Start of Block
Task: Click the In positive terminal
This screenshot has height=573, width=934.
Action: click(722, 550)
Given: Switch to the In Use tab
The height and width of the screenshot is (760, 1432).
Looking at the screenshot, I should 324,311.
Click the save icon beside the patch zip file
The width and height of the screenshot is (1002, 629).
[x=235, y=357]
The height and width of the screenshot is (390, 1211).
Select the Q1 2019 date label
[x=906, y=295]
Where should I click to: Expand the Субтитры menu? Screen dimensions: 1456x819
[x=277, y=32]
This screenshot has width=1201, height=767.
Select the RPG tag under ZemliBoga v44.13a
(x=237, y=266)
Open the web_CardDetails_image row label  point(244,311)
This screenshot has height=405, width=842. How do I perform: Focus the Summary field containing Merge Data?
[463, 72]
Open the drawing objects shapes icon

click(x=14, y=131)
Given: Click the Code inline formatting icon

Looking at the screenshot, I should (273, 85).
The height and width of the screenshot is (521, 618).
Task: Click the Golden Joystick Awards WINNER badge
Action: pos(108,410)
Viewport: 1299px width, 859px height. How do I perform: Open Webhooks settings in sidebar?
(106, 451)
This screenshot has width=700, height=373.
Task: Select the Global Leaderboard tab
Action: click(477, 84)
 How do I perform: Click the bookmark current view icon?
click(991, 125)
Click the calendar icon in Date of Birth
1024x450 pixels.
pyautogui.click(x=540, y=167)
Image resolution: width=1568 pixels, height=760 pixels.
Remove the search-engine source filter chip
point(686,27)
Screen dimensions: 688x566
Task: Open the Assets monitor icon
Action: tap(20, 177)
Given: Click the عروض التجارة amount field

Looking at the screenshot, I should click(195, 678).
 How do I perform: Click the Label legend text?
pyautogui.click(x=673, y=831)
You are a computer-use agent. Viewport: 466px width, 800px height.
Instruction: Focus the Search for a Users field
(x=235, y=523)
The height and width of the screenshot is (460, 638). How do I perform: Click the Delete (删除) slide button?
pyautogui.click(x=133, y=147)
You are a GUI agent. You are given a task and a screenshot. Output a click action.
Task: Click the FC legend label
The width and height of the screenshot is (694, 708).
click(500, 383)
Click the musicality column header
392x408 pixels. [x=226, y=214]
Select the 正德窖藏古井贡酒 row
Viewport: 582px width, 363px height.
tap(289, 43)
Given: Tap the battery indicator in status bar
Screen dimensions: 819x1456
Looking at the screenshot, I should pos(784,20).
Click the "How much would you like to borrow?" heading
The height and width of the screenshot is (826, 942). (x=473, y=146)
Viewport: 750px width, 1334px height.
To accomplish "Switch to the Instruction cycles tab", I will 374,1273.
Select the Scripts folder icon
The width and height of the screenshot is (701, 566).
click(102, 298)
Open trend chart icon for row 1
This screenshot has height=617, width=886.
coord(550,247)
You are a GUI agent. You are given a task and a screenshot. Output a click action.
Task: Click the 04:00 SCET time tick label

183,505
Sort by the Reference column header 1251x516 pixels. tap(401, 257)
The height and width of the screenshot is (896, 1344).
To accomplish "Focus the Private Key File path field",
End of Block
Wherever the line holding "You are a computer-use" falls in the entries above, copy exactly from it through the line holding "Open trend chart icon for row 1", inclusive, and add nothing.

You are a computer-use agent. Viewport: 466px width, 800px height.
Instruction: Focus the Search for a Users field
(x=235, y=523)
The height and width of the screenshot is (460, 638). How do I perform: Click the Delete (删除) slide button?
pyautogui.click(x=133, y=147)
You are a GUI agent. You are given a task and a screenshot. Output a click action.
Task: Click the FC legend label
The width and height of the screenshot is (694, 708).
click(500, 383)
Click the musicality column header
392x408 pixels. [x=226, y=214]
Select the 正德窖藏古井贡酒 row
Viewport: 582px width, 363px height.
tap(289, 43)
Given: Tap the battery indicator in status bar
Screen dimensions: 819x1456
Looking at the screenshot, I should pos(784,20).
Click the "How much would you like to borrow?" heading
The height and width of the screenshot is (826, 942). (x=473, y=146)
Viewport: 750px width, 1334px height.
To accomplish "Switch to the Instruction cycles tab", I will 374,1273.
Select the Scripts folder icon
The width and height of the screenshot is (701, 566).
click(102, 298)
Open trend chart icon for row 1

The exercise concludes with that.